3 ways spring weather can contribute to traffic collision risks

On Behalf of | Mar 10, 2023 | Motor Vehicle Accidents |

Every season features unique safety-related risk factors, including specific traffic safety concerns. Freezing temperatures are sometimes a concern in the winter months, while glare and intoxicated drivers leaving barbecues are issues during the summer.

The spring is a transitional season marked by fluctuating temperatures and heavy precipitation. Although many Georgia drivers don’t think of the spring as a dangerous season for traffic safety, there are numerous unique driving concerns that motor vehicle operators need to watch out for between the winter and summer months. These are a few of the most serious driving safety issues that affect roads in Georgia during spring.

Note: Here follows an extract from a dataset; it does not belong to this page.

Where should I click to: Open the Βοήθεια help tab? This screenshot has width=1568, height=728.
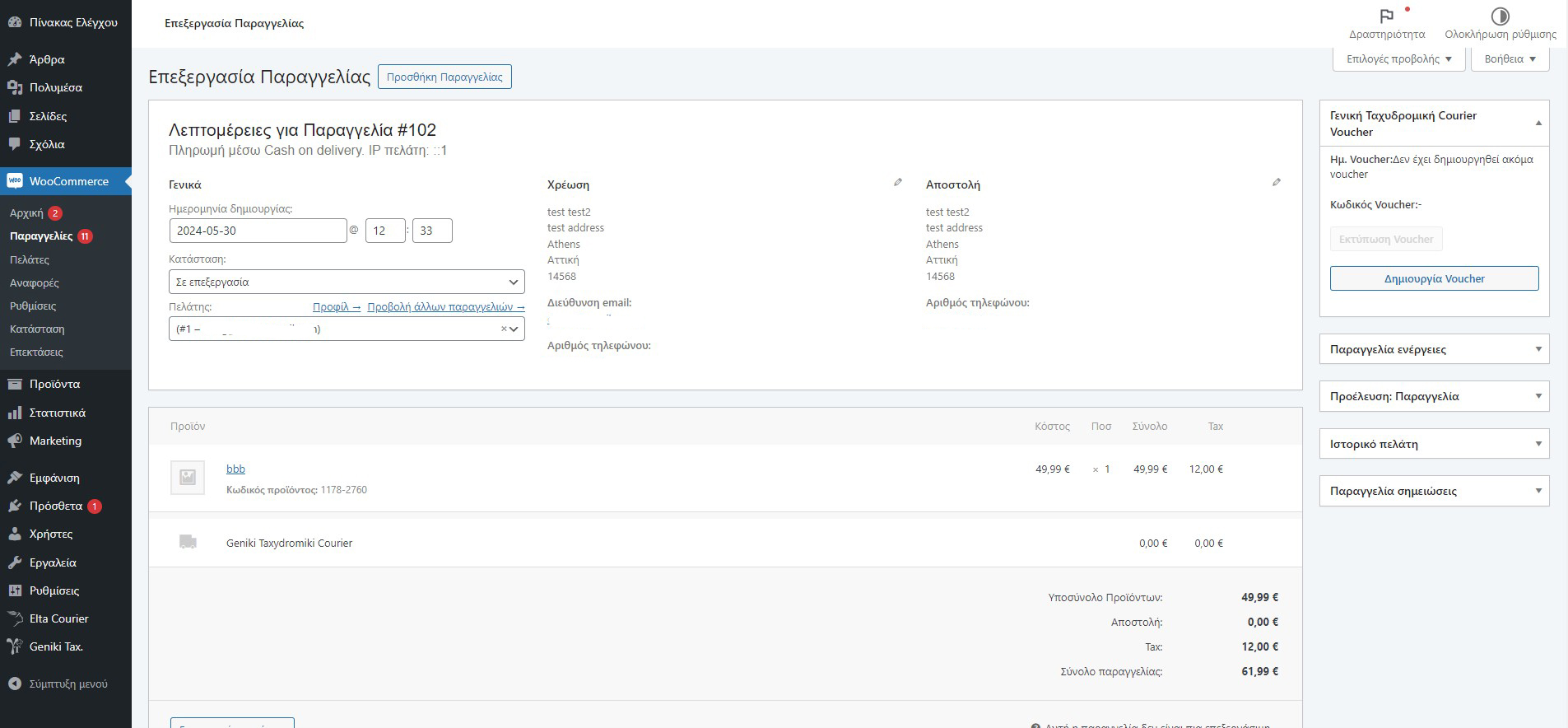coord(1510,59)
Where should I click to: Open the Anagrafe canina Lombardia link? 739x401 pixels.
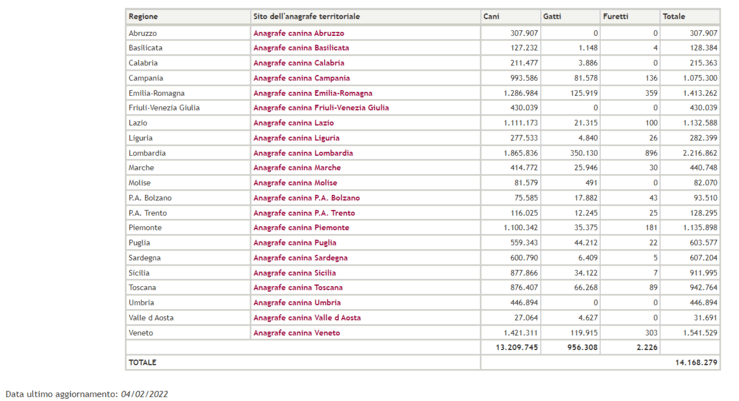click(302, 153)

1. Rain storms and wet pavement

Georgia can see some very intense rainstorms in the spring, and those storms will increase crash risk. Whenever it storms, the weather’s impact on visibility and tire traction leads to crashes. Federal crash data shows that roughly 47% of weather-related wrecks occur during rainstorms. A shocking 75% of collisions related to weather involved wet pavement. Drivers should be aware that every minor rainstorm puts them at elevated risk of a crash.

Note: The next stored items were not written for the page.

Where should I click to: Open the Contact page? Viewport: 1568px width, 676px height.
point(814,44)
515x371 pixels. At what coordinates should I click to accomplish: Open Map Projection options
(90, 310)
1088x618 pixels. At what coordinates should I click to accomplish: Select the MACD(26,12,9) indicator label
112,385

2. Increased animal activity

Humans aren’t the only ones who start to become more active when the weather gets better in the spring. Animals of all types shake off the winter blues and start traveling or looking for mates once winter ends. As such, there may be a larger than normal number of animals crossing the road, which puts people at risk of collisions with animals or crashes caused by those trying to avoid wildlife.

3. Drunk drivers

The very end of winter plays host to St Patrick’s Day, a holiday associated with excessive drinking in many areas. Although Easter is often not as raucous, spring break has a tendency to result in wild parties where young adults overconsume alcohol and then possibly drive home while intoxicated.

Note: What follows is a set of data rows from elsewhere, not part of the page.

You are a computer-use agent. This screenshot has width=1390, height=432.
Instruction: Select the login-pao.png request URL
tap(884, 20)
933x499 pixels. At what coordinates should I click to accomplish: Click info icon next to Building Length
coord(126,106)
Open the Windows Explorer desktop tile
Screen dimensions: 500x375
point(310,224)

Increased socialization throughout the spring will mean that adults of all ages may be more likely to drink before driving and could therefore cause crashes. Social outings also increase the possibility of distracted driving, as people may send emails or text messages while on their way to meet up with friends.

Recognizing some of the unique safety hazards that can make the springtime roads particularly dangerous can help drivers minimize their personal risk of causing or being involved in a major motor vehicle collision.